Excerpt to read:
____________________

- Abbreviation: JETZT
- Chairman: Rudolf Mang
- Founder: Peter Pilz
- Founded: 26 July 2017
- Dissolved: 2020
- Split from: The Greens – The Green Alternative
- Headquarters: Rahlgasse 3/3, 1060 Vienna
- Ideology: Green politics Left-wing populism
- Political position: Centre-left to left-wing
- Colours: Transparent (official) Grey (customary)

Website
- partei.jetzt

= JETZT (party) =

JETZT – Pilz List (JETZT – Liste Pilz, "jetzt" meaning "now"), founded in 2017 as the Peter Pilz List (Liste Peter Pilz), was a green and left-wing populist political party in Austria. It was founded by Peter Pilz, a former member of The Greens – The Green Alternative, who left his previous party in July 2017 and formed the Peter Pilz List to run in the October legislative election. The party won 4.4% of votes cast and eight seats. In the 2019 legislative election, the party lost its representation in the National Council.

==History==
A long-time member of The Greens – The Green Alternative, Peter Pilz was among the first delegation of Greens deputies elected to the National Council in 1986, and served as the party's spokesman between 1992 and 1994. At the federal convention of The Greens in June 2017, he sought election for fourth place on the federal party list for the upcoming election. However, he lost to Julian Schmid. He was then offered sixth place on the list, but rejected it and instead announced his retirement from the National Council. Over the following weeks, speculation grew about the prospect of Pilz forming his own party. When questioned on the subject, he neither confirmed or denied rumours. Opinion polls conducted throughout July indicated such a party could garner support from around 4–6% of voters.

____________________

Record extracts:
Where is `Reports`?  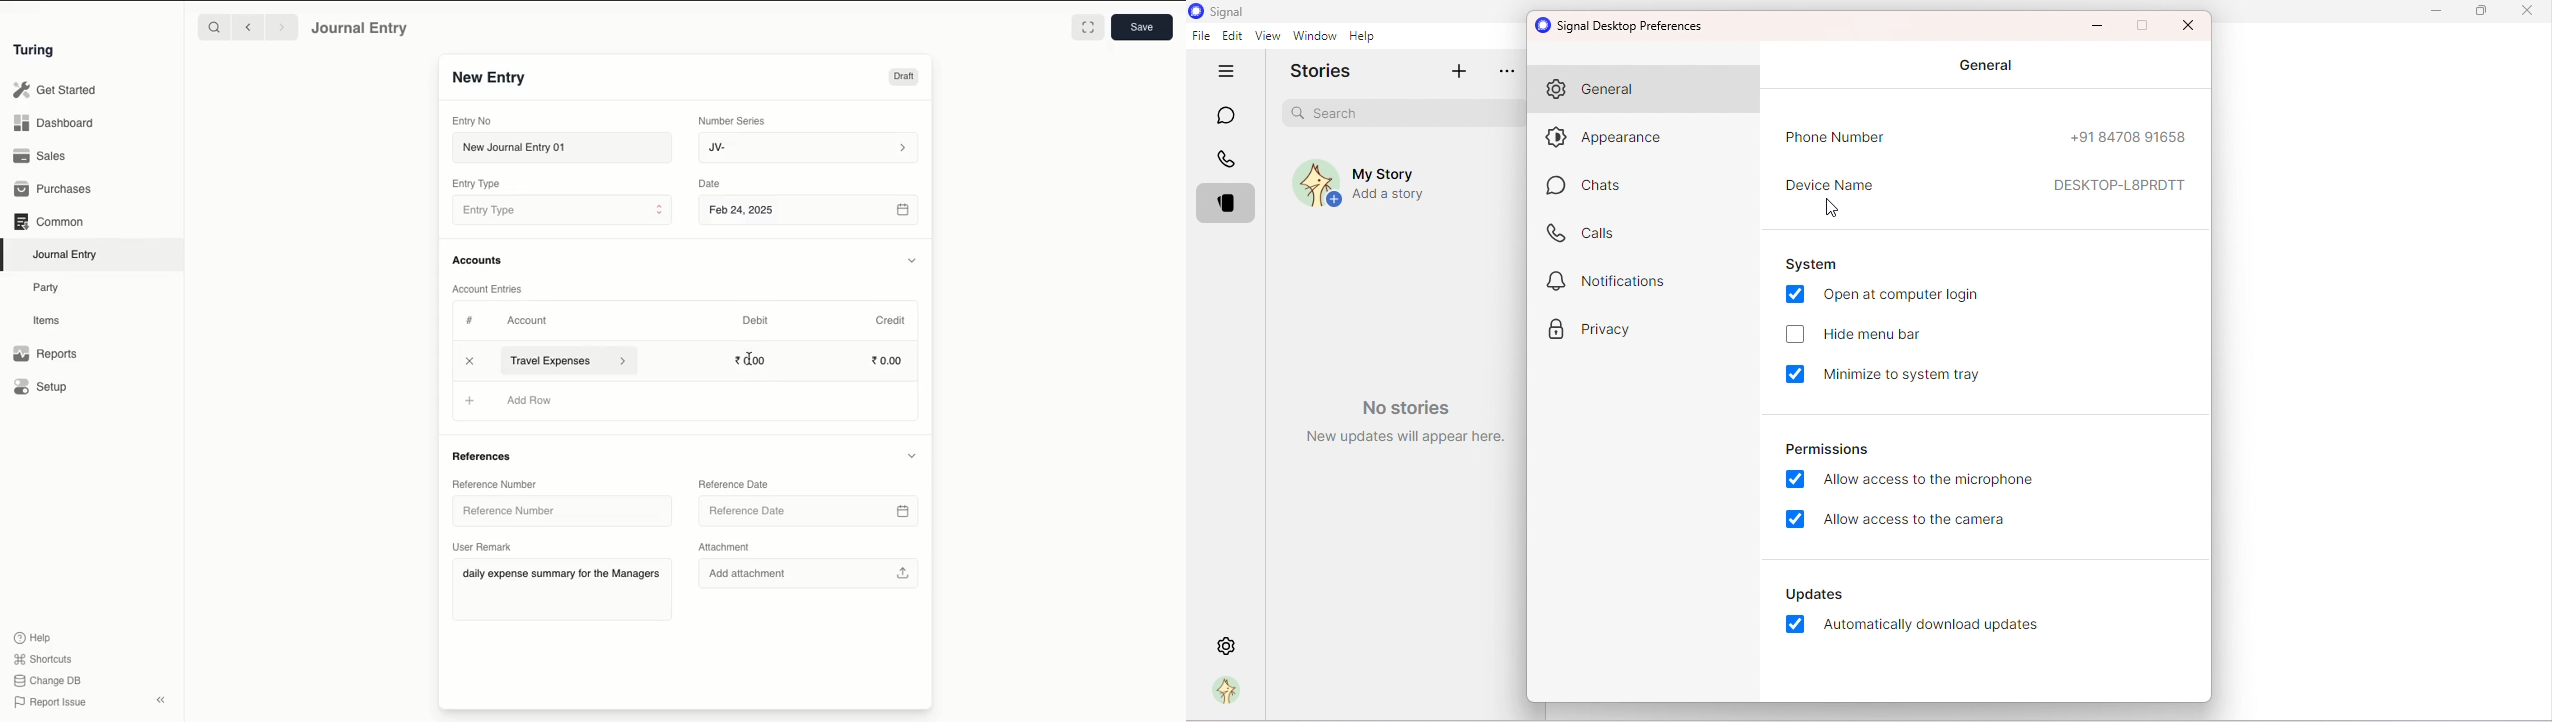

____________________

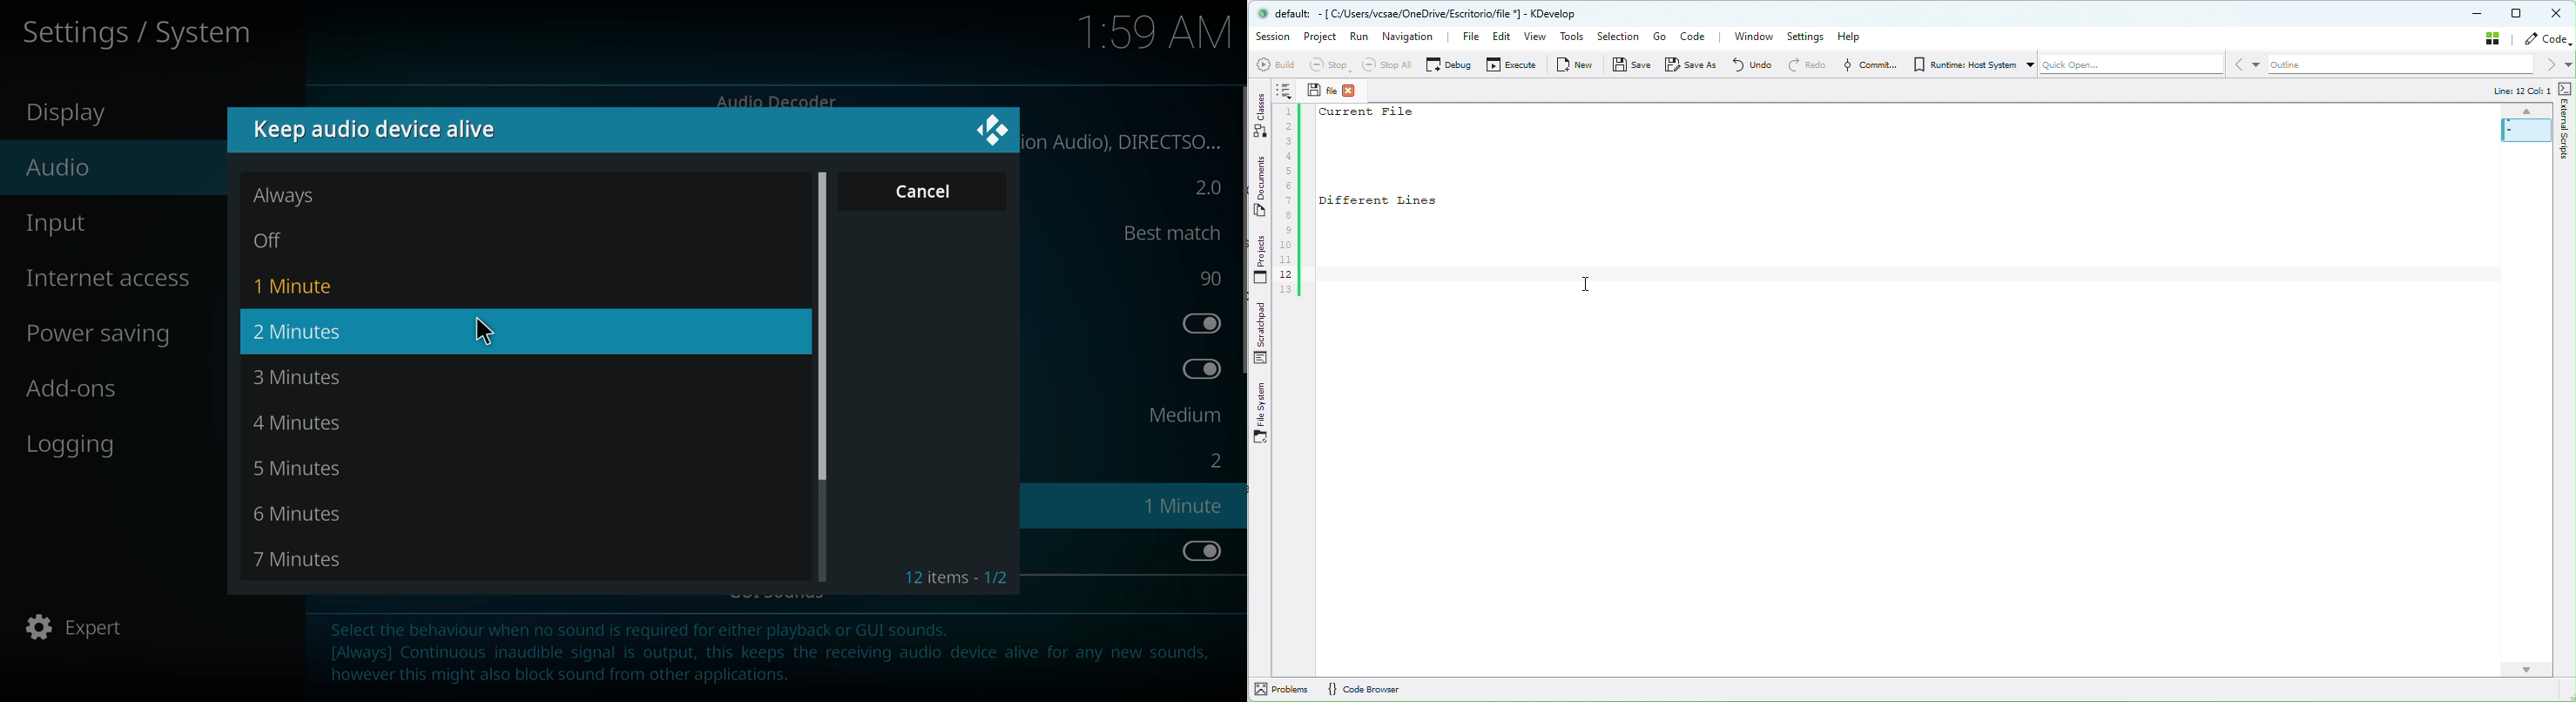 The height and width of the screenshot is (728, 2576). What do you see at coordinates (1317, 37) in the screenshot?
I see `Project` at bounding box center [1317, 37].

____________________

Short problem: Write out the entire article on the Austrian party JETZT, which appears before the records, word for word.

Problem solution:
- Abbreviation: JETZT
- Chairman: Rudolf Mang
- Founder: Peter Pilz
- Founded: 26 July 2017
- Dissolved: 2020
- Split from: The Greens – The Green Alternative
- Headquarters: Rahlgasse 3/3, 1060 Vienna
- Ideology: Green politics Left-wing populism
- Political position: Centre-left to left-wing
- Colours: Transparent (official) Grey (customary)

Website
- partei.jetzt

= JETZT (party) =

JETZT – Pilz List (JETZT – Liste Pilz, "jetzt" meaning "now"), founded in 2017 as the Peter Pilz List (Liste Peter Pilz), was a green and left-wing populist political party in Austria. It was founded by Peter Pilz, a former member of The Greens – The Green Alternative, who left his previous party in July 2017 and formed the Peter Pilz List to run in the October legislative election. The party won 4.4% of votes cast and eight seats. In the 2019 legislative election, the party lost its representation in the National Council.

==History==
A long-time member of The Greens – The Green Alternative, Peter Pilz was among the first delegation of Greens deputies elected to the National Council in 1986, and served as the party's spokesman between 1992 and 1994. At the federal convention of The Greens in June 2017, he sought election for fourth place on the federal party list for the upcoming election. However, he lost to Julian Schmid. He was then offered sixth place on the list, but rejected it and instead announced his retirement from the National Council. Over the following weeks, speculation grew about the prospect of Pilz forming his own party. When questioned on the subject, he neither confirmed or denied rumours. Opinion polls conducted throughout July indicated such a party could garner support from around 4–6% of voters.